DOCUMENT SEGMENT
Board Features

The ASRock Z590 OC Formula is an enthusiast-grade E-ATX motherboard primarily designed for extreme overclockers to push the boundaries of Intel's Rocket Lake and break world records. Although there are plenty of overclocking features such as an LN2 mode, specific LN2 overclocking profiles provided by Nick Shih, and others for gamers to use if they have an appropriate setup. The OC Formula has two memory slots with support for up to 64 GB of DDR4 memory, with advertised supported speeds of up to DDR4-6000 (OC).

ASRock includes plenty of PCIe 4.0 support including two full-length slots operating at x16 and x8/x8, with a third full-length slot electronically locked down to PCIe 3.0 x4, and two PCIe 2.0 x1 slots. For storage, the OC Formula has three M.2 slots, including one PCIe 4.0 x4 M.2 and two PCIe 3.0 x4 M.2 slots with both of these including support for SATA-based drives. Other storage options include eight SATA ports in total, with six of these coming from the chipset with RAID 0, 1, 5, and 10 support, while the other two are powered by an ASMedia ASM1061 SATA controller.

Cooling options include eight 4-pin fan headers with one dedicated to a CPU fan, one for an optional CPU or water pump, with six headers designated to chassis fans. Users can also use the six 4-pin chassis fan headers for water pumps if they wish to do so.

ASRock Z590 OC Formula WIFI EA-TX Motherboard
Warranty Period 3 Years
Product Page Link
Price $550
Size E-ATX
CPU Interface LGA1200
Chipset Intel Z590
Memory Slots (DDR4) Two DDR4
Supporting 64 GB
Dual-Channel
Up to DDR4-6000
Video Outputs N/A
Network Connectivity Intel I225-V 2.5 GbE
Intel I219-V 1 GbE
Intel AX210 Wi-Fi 6E
Onboard Audio Realtek ALC1220A
ESS Sabre 9218 DAC (Front Panel)
PCIe Slots for Graphics (from CPU) 2 x PCIe 4.0 (x16, x8/x8)
PCIe Slots for Other (from PCH) 1 x PCIe 3.0 x4
2 x PCIe 2.0 x1
Onboard SATA Six, RAID 0/1/5/10 (Z590)
Two (ASMedia ASM1061
Onboard M.2 1 x PCIe 4.0 x4
2 x PCIe 3.0 x4/SATA
Thunderbolt 4 (40 Gbps) N/A
USB 3.2 (20 Gbps) 1 x USB Type-C (Front panel)
USB 3.2 (10 Gbps) 3 x USB Type-A (Rear panel)

TO BE DONE
1. Please return, word for word, the part of the motherboard text that opens with the words containing "ASRock includes plenty" and closes with "wish to do so.".
2. List every network connectivity component named in the motherboard text's specifications.

GIVEN DATA
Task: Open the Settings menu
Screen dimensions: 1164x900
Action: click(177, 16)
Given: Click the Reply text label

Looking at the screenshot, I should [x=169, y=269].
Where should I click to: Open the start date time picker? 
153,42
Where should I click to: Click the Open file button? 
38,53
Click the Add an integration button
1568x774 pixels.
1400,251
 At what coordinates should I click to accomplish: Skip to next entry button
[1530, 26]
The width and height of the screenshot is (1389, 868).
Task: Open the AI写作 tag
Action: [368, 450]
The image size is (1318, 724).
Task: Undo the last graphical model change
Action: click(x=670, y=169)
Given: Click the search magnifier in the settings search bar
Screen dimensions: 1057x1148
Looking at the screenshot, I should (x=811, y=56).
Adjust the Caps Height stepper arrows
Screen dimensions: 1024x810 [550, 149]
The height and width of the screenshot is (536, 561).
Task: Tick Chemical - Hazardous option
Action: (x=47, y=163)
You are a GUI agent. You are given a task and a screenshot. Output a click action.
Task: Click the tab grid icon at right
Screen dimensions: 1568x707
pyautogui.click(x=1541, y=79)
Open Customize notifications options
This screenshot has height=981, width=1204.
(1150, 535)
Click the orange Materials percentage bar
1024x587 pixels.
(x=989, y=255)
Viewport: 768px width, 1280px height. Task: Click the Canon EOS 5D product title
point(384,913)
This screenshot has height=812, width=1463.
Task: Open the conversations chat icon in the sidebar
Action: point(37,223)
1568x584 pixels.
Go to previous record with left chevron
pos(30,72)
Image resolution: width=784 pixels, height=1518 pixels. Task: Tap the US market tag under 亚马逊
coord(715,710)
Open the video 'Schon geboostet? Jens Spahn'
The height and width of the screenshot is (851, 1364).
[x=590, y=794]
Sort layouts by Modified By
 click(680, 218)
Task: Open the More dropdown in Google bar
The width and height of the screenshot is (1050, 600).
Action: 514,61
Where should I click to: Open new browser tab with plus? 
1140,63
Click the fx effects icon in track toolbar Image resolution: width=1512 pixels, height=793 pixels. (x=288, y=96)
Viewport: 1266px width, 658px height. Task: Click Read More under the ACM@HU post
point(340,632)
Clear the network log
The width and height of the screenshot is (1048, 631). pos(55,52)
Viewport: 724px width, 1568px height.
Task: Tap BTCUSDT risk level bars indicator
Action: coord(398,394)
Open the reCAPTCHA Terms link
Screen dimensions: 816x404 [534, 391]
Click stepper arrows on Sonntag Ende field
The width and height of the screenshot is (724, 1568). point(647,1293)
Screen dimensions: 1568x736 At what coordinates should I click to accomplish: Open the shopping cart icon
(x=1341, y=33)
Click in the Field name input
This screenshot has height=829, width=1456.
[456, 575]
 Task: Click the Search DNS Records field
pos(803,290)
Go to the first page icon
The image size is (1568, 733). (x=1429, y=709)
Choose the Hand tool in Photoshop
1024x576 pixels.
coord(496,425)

ANSWERS
1.
ASRock includes plenty of PCIe 4.0 support including two full-length slots operating at x16 and x8/x8, with a third full-length slot electronically locked down to PCIe 3.0 x4, and two PCIe 2.0 x1 slots. For storage, the OC Formula has three M.2 slots, including one PCIe 4.0 x4 M.2 and two PCIe 3.0 x4 M.2 slots with both of these including support for SATA-based drives. Other storage options include eight SATA ports in total, with six of these coming from the chipset with RAID 0, 1, 5, and 10 support, while the other two are powered by an ASMedia ASM1061 SATA controller.

Cooling options include eight 4-pin fan headers with one dedicated to a CPU fan, one for an optional CPU or water pump, with six headers designated to chassis fans. Users can also use the six 4-pin chassis fan headers for water pumps if they wish to do so.

2.
- Intel I225-V 2.5 GbE
- Intel I219-V 1 GbE
- Intel AX210 Wi-Fi 6E